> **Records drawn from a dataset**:

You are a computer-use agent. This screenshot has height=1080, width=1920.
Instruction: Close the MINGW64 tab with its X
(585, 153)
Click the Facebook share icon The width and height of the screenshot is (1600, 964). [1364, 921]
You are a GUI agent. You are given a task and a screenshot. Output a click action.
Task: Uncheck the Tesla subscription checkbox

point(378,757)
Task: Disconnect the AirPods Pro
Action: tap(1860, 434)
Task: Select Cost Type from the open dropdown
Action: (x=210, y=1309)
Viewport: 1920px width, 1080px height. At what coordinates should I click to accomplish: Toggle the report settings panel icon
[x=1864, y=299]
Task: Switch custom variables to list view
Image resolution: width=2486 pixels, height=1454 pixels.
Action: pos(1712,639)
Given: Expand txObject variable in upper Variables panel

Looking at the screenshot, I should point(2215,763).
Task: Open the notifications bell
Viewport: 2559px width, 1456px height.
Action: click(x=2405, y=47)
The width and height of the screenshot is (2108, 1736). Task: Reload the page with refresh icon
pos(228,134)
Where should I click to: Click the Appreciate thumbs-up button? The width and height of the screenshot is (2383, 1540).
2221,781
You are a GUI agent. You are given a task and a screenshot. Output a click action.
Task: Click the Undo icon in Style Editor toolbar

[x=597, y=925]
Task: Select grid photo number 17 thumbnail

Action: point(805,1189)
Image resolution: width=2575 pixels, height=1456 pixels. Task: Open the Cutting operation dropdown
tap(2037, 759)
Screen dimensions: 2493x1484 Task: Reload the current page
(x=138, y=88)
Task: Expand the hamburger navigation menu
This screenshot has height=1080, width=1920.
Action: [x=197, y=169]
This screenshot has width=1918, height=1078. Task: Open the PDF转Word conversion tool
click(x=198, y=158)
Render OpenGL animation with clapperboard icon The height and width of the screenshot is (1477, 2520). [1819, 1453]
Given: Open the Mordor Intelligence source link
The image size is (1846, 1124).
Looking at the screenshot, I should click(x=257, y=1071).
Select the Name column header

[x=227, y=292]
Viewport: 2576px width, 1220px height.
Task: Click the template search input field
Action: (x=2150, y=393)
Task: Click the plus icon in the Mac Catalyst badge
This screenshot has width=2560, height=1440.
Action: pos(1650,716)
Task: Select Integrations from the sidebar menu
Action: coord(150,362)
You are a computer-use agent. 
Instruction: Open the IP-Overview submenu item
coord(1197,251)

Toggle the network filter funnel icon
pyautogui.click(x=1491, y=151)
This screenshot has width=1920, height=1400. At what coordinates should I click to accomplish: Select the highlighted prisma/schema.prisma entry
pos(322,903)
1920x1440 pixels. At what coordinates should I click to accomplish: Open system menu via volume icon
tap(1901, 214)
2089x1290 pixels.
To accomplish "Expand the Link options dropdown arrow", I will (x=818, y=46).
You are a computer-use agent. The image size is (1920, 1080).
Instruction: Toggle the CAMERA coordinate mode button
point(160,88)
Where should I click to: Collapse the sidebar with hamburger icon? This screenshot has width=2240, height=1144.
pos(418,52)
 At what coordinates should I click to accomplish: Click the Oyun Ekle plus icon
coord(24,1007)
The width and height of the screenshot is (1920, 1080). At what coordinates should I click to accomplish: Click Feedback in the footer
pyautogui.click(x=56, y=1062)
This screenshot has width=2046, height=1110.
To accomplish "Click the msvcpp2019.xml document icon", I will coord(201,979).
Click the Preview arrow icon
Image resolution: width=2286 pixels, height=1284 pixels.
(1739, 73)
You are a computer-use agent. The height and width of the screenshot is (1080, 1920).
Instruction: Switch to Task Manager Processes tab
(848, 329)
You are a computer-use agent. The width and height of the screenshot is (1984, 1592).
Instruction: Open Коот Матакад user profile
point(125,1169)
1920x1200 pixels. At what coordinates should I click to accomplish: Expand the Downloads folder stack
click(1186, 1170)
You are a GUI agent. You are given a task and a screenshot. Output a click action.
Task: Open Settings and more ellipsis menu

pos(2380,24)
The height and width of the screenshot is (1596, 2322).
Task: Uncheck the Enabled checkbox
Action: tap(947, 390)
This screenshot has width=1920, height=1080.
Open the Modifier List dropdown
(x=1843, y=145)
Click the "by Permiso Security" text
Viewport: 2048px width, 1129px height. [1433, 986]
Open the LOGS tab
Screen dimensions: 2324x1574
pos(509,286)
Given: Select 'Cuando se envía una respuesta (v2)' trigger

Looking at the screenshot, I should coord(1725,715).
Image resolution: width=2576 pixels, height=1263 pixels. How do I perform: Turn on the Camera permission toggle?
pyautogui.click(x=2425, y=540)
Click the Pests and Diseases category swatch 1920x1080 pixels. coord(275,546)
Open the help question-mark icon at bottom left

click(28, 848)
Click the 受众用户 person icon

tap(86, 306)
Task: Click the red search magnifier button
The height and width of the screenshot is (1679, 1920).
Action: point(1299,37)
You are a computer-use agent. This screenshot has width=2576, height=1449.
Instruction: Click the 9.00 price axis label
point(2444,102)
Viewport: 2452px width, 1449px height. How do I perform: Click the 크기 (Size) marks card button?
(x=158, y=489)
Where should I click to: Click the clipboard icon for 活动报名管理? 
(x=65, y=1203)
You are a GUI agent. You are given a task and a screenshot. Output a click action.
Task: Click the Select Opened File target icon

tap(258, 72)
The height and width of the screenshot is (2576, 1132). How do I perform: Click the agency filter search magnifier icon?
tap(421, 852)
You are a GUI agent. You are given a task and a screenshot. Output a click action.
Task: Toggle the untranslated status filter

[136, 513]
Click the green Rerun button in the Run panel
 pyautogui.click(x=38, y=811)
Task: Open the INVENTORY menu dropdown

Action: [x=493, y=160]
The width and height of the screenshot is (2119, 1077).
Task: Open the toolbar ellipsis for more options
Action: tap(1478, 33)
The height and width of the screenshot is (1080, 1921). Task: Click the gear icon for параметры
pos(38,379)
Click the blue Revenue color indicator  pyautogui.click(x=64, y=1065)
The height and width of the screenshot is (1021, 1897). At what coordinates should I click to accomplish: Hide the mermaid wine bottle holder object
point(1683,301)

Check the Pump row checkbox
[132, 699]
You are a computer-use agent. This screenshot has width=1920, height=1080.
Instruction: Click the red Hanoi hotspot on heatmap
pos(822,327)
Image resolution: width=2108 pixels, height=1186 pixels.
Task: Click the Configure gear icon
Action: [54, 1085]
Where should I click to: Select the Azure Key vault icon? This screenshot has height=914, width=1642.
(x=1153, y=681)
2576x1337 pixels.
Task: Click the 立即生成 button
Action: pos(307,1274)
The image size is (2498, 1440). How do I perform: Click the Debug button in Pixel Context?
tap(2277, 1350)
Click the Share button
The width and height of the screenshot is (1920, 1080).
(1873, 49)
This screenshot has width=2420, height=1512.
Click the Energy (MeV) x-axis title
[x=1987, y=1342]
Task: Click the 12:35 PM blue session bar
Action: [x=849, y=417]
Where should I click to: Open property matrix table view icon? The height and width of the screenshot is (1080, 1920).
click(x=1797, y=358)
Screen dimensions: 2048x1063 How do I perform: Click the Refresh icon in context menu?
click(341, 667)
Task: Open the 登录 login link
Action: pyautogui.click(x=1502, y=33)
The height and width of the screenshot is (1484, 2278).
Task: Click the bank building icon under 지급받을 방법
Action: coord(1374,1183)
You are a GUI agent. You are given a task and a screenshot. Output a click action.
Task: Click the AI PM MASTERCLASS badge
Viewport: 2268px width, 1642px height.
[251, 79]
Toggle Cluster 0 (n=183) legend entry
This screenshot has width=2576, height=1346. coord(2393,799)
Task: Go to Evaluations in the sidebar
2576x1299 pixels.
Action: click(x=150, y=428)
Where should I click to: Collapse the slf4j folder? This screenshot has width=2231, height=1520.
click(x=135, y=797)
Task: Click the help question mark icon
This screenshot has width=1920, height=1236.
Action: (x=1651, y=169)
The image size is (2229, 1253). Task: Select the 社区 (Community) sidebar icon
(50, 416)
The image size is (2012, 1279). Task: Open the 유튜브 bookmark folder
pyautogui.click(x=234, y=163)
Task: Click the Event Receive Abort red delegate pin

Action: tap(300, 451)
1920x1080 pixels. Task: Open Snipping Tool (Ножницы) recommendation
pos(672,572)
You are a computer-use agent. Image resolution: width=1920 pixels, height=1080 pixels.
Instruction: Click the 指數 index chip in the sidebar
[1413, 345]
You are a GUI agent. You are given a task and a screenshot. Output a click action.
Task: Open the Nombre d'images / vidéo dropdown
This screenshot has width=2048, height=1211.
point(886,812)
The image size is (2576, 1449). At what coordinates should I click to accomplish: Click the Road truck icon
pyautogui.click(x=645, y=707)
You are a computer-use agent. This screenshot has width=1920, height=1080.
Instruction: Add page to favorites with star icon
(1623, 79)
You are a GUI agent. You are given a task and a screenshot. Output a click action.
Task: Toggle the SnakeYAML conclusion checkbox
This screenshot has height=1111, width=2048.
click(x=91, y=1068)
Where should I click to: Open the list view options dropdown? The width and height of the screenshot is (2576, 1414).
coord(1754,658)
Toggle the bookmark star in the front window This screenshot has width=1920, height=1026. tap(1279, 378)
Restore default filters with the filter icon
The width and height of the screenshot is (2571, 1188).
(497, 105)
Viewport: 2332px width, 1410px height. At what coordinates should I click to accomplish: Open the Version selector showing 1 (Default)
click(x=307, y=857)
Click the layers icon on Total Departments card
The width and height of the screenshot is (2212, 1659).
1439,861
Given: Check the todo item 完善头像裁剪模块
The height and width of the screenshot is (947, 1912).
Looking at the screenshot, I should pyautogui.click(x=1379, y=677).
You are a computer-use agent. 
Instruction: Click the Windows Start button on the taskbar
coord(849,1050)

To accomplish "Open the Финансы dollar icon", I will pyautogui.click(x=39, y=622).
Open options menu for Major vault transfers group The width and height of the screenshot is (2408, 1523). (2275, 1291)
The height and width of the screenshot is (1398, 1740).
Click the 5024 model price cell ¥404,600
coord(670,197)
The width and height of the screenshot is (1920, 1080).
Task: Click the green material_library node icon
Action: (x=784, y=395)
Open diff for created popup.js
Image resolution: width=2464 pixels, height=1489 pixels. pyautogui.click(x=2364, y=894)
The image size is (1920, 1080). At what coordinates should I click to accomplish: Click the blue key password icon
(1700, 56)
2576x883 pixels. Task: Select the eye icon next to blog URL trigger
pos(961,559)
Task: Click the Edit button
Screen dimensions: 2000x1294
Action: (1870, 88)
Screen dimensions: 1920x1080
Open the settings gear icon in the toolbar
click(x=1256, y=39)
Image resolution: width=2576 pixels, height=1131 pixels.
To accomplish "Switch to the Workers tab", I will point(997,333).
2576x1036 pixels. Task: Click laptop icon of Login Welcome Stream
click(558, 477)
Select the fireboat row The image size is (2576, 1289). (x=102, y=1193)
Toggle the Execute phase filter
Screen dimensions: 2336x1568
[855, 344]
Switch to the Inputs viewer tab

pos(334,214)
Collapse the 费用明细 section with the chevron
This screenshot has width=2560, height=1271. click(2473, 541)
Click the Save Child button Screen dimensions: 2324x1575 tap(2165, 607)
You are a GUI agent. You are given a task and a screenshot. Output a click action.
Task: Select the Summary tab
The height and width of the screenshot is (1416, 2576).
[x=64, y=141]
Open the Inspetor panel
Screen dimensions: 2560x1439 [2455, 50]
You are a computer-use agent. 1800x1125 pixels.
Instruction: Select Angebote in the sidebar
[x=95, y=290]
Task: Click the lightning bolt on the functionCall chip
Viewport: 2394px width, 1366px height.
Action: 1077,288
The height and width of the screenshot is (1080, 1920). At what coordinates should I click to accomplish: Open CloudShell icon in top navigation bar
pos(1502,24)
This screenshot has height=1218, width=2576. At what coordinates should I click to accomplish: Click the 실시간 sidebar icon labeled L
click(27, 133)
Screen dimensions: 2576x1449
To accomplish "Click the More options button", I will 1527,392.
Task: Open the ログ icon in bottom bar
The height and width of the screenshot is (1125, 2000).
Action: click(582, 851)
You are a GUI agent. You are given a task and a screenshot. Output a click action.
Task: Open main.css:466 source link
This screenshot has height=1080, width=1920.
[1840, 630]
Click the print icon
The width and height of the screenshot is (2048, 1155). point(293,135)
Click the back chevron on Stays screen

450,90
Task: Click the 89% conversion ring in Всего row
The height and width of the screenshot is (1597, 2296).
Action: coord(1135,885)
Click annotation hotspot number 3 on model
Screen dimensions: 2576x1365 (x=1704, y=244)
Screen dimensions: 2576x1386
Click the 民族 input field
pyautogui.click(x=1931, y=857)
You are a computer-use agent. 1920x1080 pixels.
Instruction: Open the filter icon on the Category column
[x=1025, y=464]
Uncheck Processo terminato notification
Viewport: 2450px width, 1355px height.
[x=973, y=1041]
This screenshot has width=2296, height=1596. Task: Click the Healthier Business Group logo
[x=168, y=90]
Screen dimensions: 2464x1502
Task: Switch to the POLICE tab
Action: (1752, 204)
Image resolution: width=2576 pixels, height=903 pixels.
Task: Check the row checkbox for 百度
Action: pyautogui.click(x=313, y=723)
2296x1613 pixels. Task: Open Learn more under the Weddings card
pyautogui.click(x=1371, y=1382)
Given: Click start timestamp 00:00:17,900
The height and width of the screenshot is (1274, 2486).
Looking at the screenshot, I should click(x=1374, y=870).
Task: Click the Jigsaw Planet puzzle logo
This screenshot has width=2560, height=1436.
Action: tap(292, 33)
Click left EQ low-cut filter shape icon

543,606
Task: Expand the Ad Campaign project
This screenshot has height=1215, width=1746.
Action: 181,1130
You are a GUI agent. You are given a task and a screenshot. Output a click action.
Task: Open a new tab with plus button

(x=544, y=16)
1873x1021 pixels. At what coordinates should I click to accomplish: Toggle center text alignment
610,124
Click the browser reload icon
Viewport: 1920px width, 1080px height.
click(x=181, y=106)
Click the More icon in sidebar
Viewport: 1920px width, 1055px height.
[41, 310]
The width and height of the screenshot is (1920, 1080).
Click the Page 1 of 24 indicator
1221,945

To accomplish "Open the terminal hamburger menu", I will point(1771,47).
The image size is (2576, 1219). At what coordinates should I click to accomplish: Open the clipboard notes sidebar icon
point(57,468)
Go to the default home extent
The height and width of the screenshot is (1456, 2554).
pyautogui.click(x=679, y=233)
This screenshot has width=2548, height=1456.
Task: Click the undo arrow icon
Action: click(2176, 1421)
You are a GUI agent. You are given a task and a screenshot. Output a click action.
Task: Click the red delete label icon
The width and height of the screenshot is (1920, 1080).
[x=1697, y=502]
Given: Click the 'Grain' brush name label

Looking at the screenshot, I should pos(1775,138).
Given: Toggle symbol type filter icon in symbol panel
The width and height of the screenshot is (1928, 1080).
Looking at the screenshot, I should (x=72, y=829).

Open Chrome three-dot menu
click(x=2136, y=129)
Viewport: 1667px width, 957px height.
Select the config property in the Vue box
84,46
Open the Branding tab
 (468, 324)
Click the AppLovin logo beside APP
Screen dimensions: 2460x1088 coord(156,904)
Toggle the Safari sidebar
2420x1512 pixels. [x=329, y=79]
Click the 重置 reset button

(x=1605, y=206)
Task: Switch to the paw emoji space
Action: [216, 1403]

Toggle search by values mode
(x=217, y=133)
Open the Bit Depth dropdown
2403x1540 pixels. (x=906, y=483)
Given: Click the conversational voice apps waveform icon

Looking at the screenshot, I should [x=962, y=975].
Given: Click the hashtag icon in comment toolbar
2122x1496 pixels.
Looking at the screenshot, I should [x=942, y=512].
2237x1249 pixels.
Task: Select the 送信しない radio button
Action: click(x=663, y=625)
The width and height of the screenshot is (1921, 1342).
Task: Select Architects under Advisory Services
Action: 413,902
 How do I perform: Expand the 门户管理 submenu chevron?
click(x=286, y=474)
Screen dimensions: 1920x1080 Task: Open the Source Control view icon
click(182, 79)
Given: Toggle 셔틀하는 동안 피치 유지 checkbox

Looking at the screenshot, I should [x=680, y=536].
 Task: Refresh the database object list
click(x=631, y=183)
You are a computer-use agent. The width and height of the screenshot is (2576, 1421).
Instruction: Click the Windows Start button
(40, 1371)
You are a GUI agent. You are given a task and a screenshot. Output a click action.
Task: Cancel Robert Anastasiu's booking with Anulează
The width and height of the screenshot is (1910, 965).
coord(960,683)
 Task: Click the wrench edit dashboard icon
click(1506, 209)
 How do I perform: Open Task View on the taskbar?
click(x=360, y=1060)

> **PROBLEM TO WORK ON**: Using the entries above, return each line that includes the word "badge".

> **YOUR RESPONSE**:
Task: Click the plus icon in the Mac Catalyst badge
Task: Click the AI PM MASTERCLASS badge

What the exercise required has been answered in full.